From the Los Angeles Times
via CommonDreams
Dated Tuesday February 3
The Lies That Bind Us to Iraq
Using the ends to justify the means repeats the folly of Vietnam.
By Robert Scheer
The central sickness of human history is the notion that the ends justify the means, and it has disastrously gripped political movements from left to right and from the secular to the religious. It is axiomatic that immoral means will inevitably corrupt the noblest of ends, as has been displayed from the fatal hubris of the Roman Empire down through the genocidal policies of the last century's nationalists, communists and colonialists and on through the suicide bombers of today.
Yet this profoundly immoral posture has been embraced by President Bush in justifying his preemptive war against Iraq, even when the much-touted Iraqi threat proved at best to be based on inexcusable ignorance and at worst to be impeachable fraud. The undemocratic means employed by Bush — misinforming the public, Congress and the United Nations — are now somehow to be justified by the ends of "building democracy" in Iraq. This is a daunting challenge that the American people never signed on for and which seems as elusive a goal today as a year ago.

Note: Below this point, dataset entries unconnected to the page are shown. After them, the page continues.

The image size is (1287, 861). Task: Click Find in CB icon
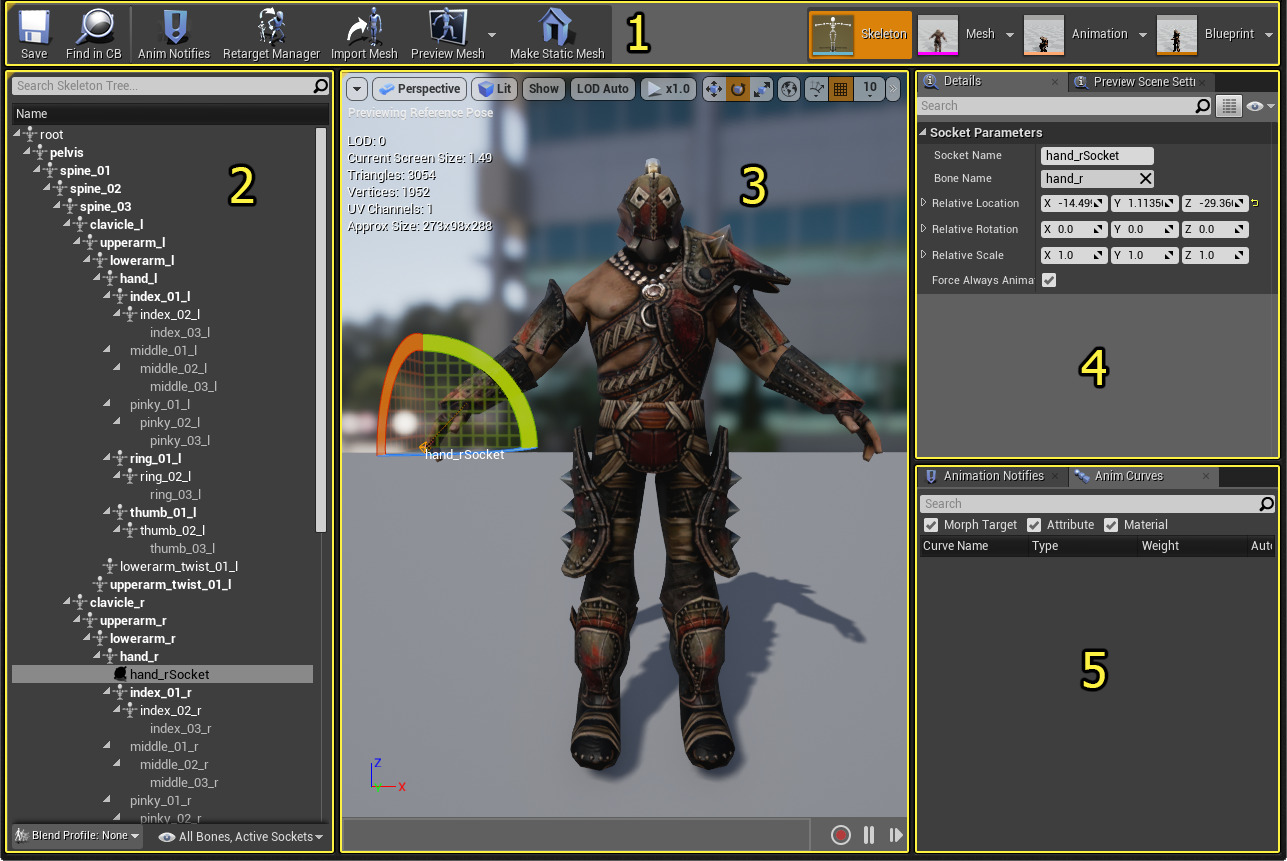point(93,34)
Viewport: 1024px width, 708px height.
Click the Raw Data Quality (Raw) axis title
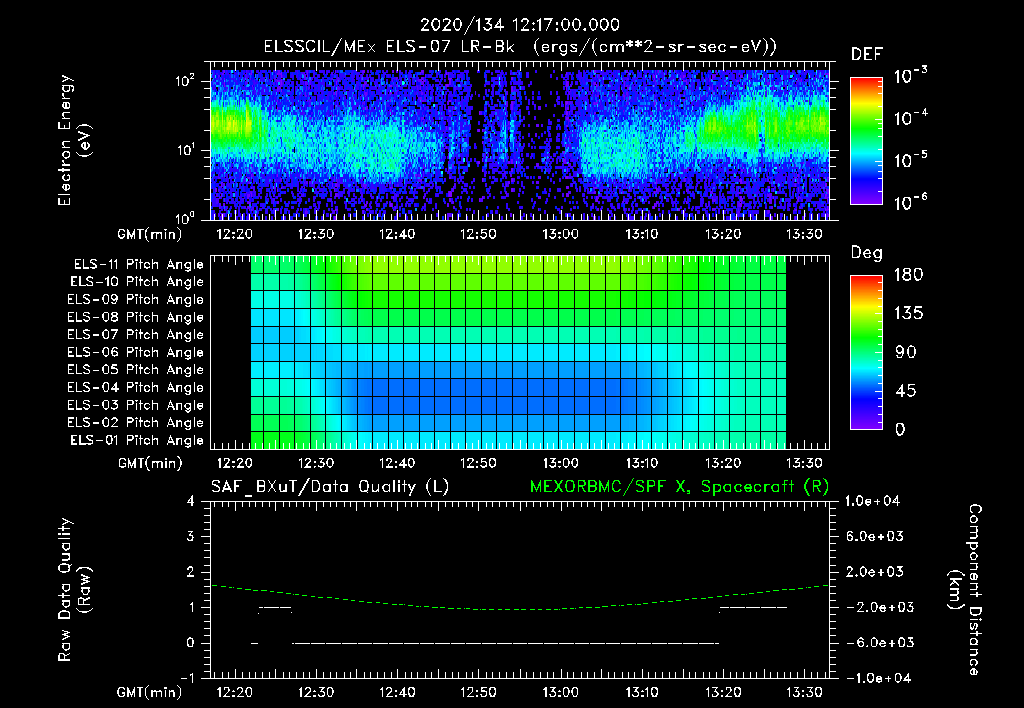click(x=74, y=590)
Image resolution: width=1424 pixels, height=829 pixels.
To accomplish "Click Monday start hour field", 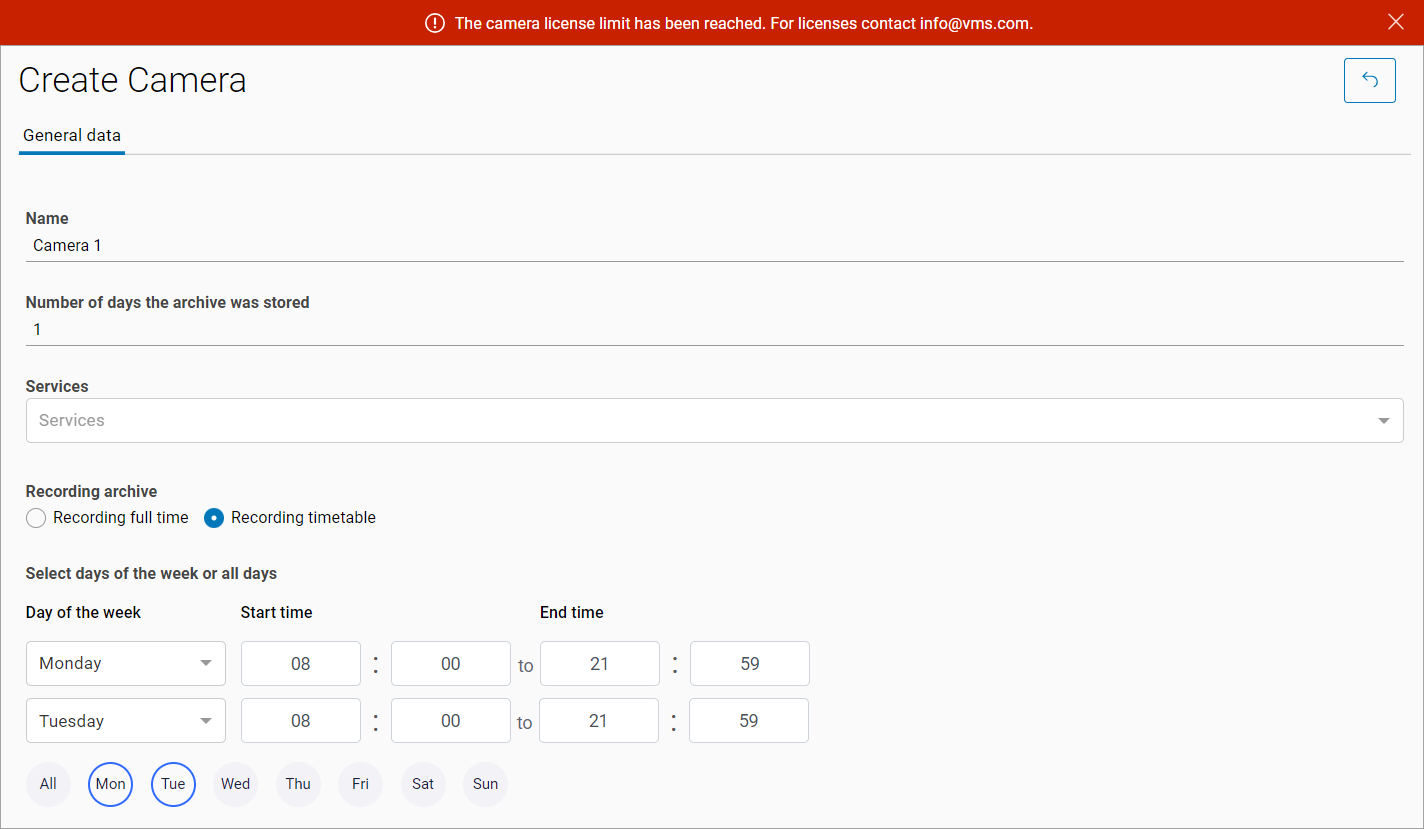I will pos(301,663).
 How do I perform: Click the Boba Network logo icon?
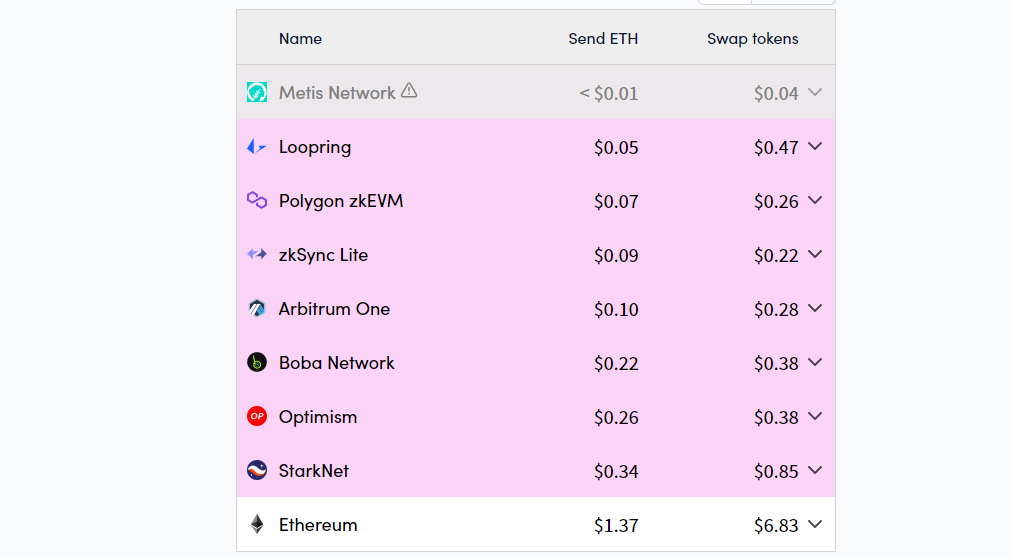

Once again we seem unwilling to fully grasp the lesson of Vietnam, our other major exercise in preemptive war based on the theories of ivory-tower intellectuals with dreams of a Pax Americana. For those requiring a refresher course in that previous folly, which so fractured our own country while devastating three others, check out the new documentary "The Fog of War," in which the Vietnam adventure's prime architect, Robert S. McNamara, tearfully concedes it was all a grand mistake.